For those people who are unable to live in this way, the fundamental phantasy is at work, strongly tying them to an unyielding and unhelpful set of convictions about themselves. Psychoanalysis does not work by simply telling someone that they must change their beliefs about themselves. Bursztein made the important point last weekend that it works by using the person’s own language to trigger and unlock the old meanings.
He called this effect, ‘retroaction’. The key to psychoanalysis is retroaction, in a sense. It is not speaking for the sake of speaking. It is the release of new meaning by an effect of going back. In the same way that each sentence we utter is only possible to understand when the last word has been spoken. We understand every sentence in this retro-active way. And so too with the experiences of our lives, like half-finished sentences our experiences are made clearer to us by the act of speaking them out, of finishing them in the dynamic presence of a trained other. And where is this retro-action being directed? Towards the fundamental phantasy, first in establishing what it is and then in allowing the person step away and free themselves from it.

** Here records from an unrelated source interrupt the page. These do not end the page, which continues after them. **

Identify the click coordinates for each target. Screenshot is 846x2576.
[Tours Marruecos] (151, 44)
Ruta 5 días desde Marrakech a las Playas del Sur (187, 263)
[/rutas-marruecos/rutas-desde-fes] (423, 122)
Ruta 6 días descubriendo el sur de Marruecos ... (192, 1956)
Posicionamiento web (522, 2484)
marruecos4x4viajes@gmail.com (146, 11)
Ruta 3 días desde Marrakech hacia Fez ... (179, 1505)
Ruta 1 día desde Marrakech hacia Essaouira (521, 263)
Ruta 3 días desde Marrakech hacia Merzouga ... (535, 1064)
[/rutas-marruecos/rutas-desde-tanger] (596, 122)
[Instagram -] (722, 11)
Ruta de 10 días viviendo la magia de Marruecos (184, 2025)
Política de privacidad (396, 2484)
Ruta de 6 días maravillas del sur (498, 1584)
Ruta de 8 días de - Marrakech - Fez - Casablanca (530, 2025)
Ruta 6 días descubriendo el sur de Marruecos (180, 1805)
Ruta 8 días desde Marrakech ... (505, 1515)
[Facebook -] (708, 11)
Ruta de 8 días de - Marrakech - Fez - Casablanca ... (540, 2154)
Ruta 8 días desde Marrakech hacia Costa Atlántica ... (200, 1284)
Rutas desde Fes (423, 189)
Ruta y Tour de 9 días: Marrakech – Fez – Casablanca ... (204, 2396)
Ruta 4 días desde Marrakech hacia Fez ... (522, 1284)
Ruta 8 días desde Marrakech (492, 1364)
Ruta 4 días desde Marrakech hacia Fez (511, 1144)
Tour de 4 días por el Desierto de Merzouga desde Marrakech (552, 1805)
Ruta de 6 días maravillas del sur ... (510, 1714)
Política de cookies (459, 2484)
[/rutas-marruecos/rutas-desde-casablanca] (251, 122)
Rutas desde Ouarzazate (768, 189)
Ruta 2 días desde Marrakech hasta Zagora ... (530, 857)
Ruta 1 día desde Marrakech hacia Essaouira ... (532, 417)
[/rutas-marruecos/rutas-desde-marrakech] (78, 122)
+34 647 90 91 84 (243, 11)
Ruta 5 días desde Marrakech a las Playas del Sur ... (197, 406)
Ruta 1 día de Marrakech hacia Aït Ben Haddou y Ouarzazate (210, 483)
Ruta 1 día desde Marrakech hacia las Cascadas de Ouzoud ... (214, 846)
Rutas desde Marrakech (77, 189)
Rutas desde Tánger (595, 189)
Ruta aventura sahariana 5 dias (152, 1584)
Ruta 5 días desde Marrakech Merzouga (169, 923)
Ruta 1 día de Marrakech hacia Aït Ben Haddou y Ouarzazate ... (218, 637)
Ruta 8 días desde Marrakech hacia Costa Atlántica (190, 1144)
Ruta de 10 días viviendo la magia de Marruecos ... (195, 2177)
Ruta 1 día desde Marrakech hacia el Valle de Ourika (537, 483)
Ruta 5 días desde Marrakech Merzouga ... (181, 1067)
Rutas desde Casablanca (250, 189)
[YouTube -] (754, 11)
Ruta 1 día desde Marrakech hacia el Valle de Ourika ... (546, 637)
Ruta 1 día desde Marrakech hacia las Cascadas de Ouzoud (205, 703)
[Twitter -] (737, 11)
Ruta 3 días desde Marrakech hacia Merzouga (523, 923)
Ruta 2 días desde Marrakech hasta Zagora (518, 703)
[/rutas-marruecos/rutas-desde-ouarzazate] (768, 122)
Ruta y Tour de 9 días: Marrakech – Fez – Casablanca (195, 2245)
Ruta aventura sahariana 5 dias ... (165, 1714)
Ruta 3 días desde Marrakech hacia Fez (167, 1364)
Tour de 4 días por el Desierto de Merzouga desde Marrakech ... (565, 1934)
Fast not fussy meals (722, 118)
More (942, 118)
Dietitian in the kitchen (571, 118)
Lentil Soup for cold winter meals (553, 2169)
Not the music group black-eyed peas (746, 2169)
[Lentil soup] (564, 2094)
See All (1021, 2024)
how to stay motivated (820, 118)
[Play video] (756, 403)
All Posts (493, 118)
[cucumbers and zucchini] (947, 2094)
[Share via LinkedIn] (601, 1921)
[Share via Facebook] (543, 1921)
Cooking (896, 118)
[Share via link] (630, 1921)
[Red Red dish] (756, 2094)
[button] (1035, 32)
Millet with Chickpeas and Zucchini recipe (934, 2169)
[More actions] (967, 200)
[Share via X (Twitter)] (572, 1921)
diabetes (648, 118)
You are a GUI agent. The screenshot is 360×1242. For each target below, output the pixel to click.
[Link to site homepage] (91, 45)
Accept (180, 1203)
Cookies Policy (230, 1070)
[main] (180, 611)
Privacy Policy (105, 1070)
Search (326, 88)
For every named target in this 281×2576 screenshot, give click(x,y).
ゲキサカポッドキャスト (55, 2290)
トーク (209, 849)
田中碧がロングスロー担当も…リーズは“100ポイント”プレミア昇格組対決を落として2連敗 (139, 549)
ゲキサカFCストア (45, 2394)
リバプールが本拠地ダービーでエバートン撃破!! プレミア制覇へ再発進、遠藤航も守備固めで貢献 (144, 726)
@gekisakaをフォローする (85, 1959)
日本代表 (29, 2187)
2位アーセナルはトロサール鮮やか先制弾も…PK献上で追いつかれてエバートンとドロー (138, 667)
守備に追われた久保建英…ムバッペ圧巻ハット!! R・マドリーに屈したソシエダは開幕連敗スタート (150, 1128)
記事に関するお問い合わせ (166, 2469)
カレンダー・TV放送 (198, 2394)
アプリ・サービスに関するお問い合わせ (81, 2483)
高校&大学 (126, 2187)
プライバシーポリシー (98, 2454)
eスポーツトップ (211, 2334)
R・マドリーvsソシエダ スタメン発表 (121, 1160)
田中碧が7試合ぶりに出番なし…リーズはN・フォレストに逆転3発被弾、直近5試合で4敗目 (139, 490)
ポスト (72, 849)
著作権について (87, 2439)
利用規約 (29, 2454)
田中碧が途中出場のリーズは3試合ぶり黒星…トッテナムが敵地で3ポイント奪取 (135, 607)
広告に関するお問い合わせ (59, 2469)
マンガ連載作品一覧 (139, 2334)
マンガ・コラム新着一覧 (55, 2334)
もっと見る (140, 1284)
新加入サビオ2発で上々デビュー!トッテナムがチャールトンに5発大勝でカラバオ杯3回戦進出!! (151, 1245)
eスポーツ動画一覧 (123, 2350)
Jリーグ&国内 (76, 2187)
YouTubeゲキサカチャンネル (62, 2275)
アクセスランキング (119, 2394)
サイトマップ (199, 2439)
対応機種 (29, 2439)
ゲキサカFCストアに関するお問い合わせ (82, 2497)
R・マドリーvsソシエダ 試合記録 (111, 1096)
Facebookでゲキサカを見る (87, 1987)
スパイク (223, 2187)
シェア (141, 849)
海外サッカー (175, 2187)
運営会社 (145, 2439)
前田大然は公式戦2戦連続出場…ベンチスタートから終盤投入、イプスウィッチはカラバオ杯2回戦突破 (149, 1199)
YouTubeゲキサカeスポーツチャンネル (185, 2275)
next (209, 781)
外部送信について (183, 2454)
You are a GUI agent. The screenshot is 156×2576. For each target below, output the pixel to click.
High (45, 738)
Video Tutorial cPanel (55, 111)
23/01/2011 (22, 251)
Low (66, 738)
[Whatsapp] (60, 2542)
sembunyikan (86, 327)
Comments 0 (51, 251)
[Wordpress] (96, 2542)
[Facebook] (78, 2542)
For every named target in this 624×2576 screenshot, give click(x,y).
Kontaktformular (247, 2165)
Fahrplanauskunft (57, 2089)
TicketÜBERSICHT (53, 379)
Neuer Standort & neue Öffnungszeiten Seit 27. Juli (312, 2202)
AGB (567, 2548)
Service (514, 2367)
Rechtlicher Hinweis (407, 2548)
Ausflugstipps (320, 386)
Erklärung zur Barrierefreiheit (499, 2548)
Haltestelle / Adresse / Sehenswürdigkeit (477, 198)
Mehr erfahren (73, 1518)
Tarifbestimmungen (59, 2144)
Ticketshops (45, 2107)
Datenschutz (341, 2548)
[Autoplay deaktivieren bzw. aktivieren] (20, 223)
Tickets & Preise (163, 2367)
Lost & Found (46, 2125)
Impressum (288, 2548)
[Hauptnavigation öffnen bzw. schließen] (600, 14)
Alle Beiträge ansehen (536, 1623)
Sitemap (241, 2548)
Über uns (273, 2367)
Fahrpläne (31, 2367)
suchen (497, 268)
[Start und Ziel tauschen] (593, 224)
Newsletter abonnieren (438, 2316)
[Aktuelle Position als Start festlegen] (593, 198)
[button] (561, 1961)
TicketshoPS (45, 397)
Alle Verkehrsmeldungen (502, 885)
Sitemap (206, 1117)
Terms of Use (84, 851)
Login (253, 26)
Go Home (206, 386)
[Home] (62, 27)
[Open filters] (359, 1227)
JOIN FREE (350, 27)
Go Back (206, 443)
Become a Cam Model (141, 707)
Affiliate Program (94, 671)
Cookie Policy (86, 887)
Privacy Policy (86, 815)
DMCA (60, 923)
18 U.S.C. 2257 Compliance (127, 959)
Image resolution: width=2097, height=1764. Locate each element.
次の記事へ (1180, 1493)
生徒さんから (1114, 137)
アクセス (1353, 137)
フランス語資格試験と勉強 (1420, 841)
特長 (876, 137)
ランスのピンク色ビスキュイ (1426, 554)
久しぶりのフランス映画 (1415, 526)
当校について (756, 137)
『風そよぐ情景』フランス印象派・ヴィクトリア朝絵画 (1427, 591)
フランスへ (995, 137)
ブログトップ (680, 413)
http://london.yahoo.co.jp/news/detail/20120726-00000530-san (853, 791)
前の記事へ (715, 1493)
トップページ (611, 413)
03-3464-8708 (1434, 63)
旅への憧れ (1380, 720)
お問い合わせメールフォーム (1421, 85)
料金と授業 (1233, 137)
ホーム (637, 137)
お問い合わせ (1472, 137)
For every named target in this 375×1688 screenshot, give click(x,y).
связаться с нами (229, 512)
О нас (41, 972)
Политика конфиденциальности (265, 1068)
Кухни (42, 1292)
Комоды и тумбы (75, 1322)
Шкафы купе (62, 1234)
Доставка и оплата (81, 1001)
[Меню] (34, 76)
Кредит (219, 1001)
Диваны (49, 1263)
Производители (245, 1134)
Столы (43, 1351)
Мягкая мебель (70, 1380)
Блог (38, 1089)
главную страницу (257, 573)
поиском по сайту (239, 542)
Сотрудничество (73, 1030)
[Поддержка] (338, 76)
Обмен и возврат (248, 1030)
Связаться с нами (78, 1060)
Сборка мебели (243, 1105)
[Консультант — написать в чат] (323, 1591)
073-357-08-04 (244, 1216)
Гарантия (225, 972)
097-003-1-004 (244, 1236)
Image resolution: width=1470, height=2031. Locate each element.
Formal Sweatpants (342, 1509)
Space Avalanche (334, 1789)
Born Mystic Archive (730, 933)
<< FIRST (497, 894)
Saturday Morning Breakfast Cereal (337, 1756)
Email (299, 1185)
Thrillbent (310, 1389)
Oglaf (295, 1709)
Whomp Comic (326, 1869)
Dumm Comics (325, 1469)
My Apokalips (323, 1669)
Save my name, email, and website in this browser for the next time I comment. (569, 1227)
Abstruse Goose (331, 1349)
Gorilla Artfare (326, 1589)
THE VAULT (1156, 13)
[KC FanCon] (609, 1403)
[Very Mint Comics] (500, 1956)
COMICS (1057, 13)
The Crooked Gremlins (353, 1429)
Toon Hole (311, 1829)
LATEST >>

Sometimes this happens without the person even realising it. I have written before about people saying they have no idea how they feel better after therapy but they do. For others it does not happen because they have been unable in their speaking to allow themselves get close to the simple experiences of their lives. By that I mean simply speaking about themselves.
But the act of speaking still remains the great liberator. It is not rocket science. But it is not simple either. It involves a continuous effort to overcome our own resistances to speaking, particularly about ourselves. Yet if we manage to allow ourselves the ultimate freedom, as psychoanalysis requires, to speak about ‘everything and anything’ that comes to mind, without censorship, without editing, then we are half way there.